I used to love yogurt, but when I did my first Whole30, I gave it up and never really looked back. Fast forward a few years later, and I am doing my annual Whole30, but this time I have two friends doing it with me. There is strength in numbers and Whole30 is no exception. Anyways, my friend Mary told me about a chia pudding recipe she used and made some nights to have for breakfast the next morning. This recipe was the inspiration for what soon became one of my favorite recipes, Strawberry Almond Chia Pudding.

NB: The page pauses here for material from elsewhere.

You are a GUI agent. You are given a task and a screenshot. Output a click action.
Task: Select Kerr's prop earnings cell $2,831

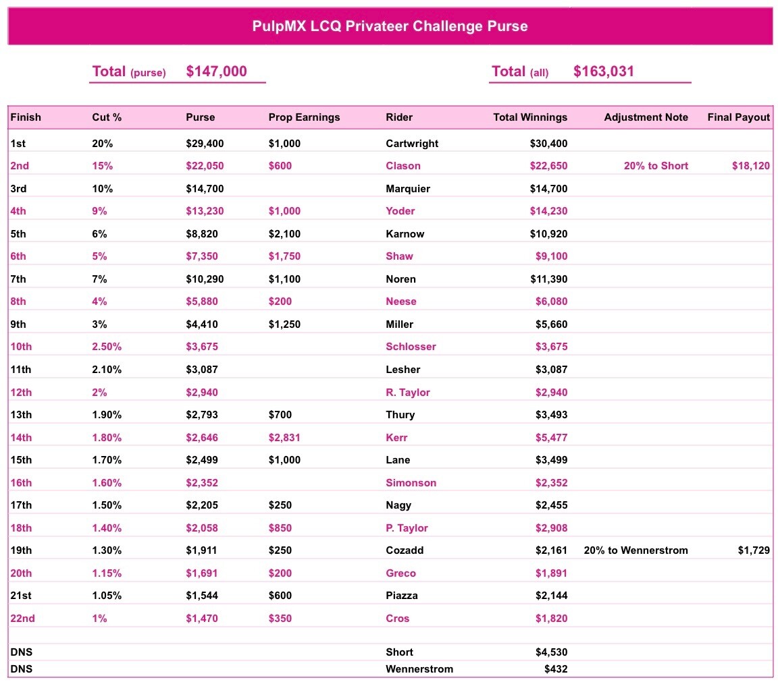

This recipe is super simple to make with a base of chia seeds, almond milk and fruit, but there are a few things you will want to make sure you do to ensure the best pudding. Check my notes below for all the details, but make sure you make this 8-12 hours before you will eat it so the chia seeds have enough time to soak up the almond milk and the pudding can thicken. (You can make a few at a time and enjoy it over several days!) Also, making this in a jar is the recommended route because it is less dishes, easily transportable, and allows you to shake everything to mix it so it’s basically like a workout and now you don’t have to go to the gym today (you’re welcome!). Also, I recommend you mix everything in first and then add your chia seeds at the end before shaking. This ensures your chia seeds don’t sink to the bottom of the jar. Finally, I recommend giving the jar one more good shake (look at you, now working out twice a day–you go, Glen Coco!) a few minutes after initially mixing everything in. This can happen five minutes up to an hour after you do your initial shake and all it does is ensure that you don’t have any chia seeds clumping together.
Ok, ok, enough Mean Girls references and Shake Weight references, see below for the recipe and enjoy!

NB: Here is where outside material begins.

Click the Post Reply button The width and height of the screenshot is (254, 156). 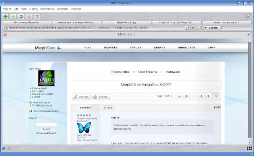pyautogui.click(x=81, y=97)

- ½ cup of almond milk (read your labels if on Whole30 to make sure it is compliant)
- 1 TBSP Chia seeds
- ¼ tsp vanilla extract
- A pinch of salt
- 2 chopped medjool pitted dates (about 3 TBSP)

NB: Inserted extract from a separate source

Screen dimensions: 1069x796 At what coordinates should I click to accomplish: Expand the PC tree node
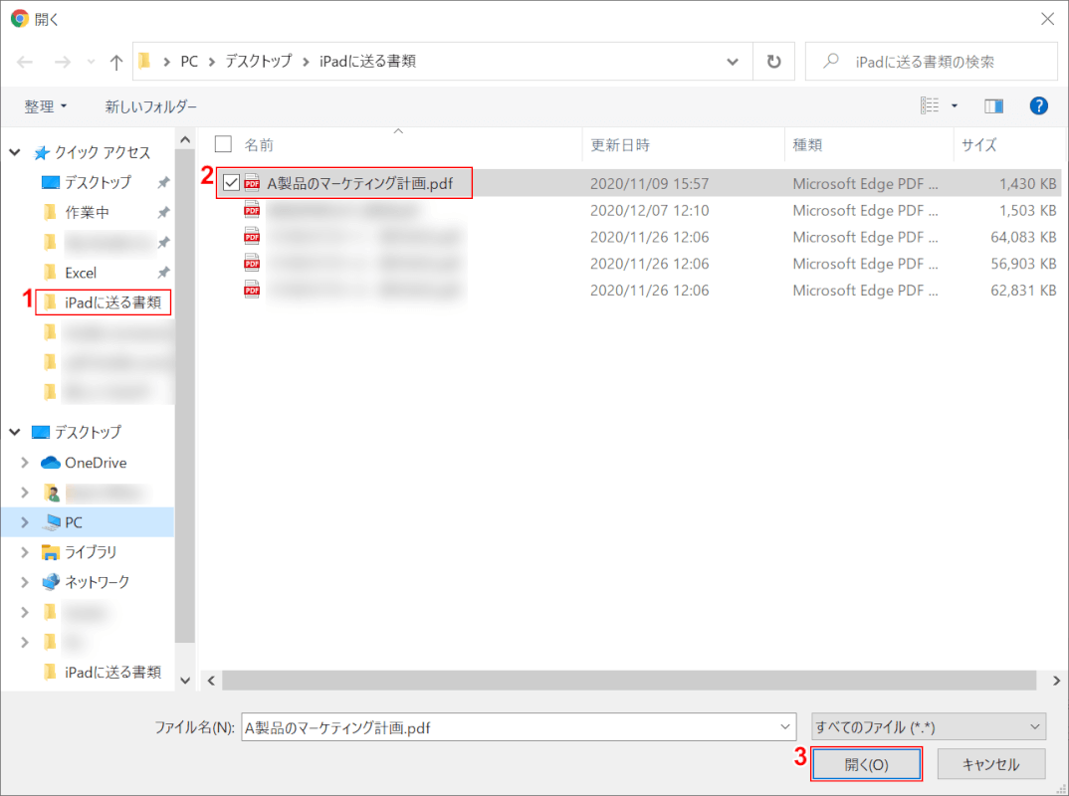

- 3-4 chopped strawberries (about 2 TBSP)
- 1 tsp shredded coconut
- 4-5 drops of almond extract (I recommend using a beaker)
- Optional toppings: strawberries, blueberries, sliced almond, shredded coconut, as desired.
- In a jar, add almond milk, vanilla extract, and almond extract.
- Then, add the chopped dates, strawberries, coconut, and pinch of salt.
- Then, add the chia seeds.
- Put the lid on the jar tightly and vigorously shake for 1-2 minutes (remember, this is your workout, so make it count).
- Store in the fridge for at least five minutes, but up to an hour.
- Remove from fridge and vigorously shake again for 1-2 minutes
- Store back in the fridge overnight (or at least 8 hours).
- The next morning, top with your favorite toppings and enjoy!
- Make sure you use a jar that holds 12 oz. so you have enough room to shake everything and so that you can top with your favorite toppings right before you enjoy.
- When I say only add 4-5 drops of almond extract, I mean it! If you add too much, it gets really sweet and syrupy, which does not taste great.
- This recipe is so versatile. You can use any milk you like (especially if you are not on the Whole30). You can add in any kind of berry or peaches (it does not have to be strawberries). Also, if you are not on a Whole30, you could sweeten with honey or chocolate chips. Have fun with it!
- If I make several of these in advance, I do not add strawberries to all of them (only the one I am eating the next day). The strawberries get soft after more than a few hours in the almond milk, so I add those on the day of any time I am doing a big batch of these. However, since the sweetness in this recipe comes from the dates, the longer they are in the pudding, the better. If you don’t have dates, sweeten with honey or maple syrup.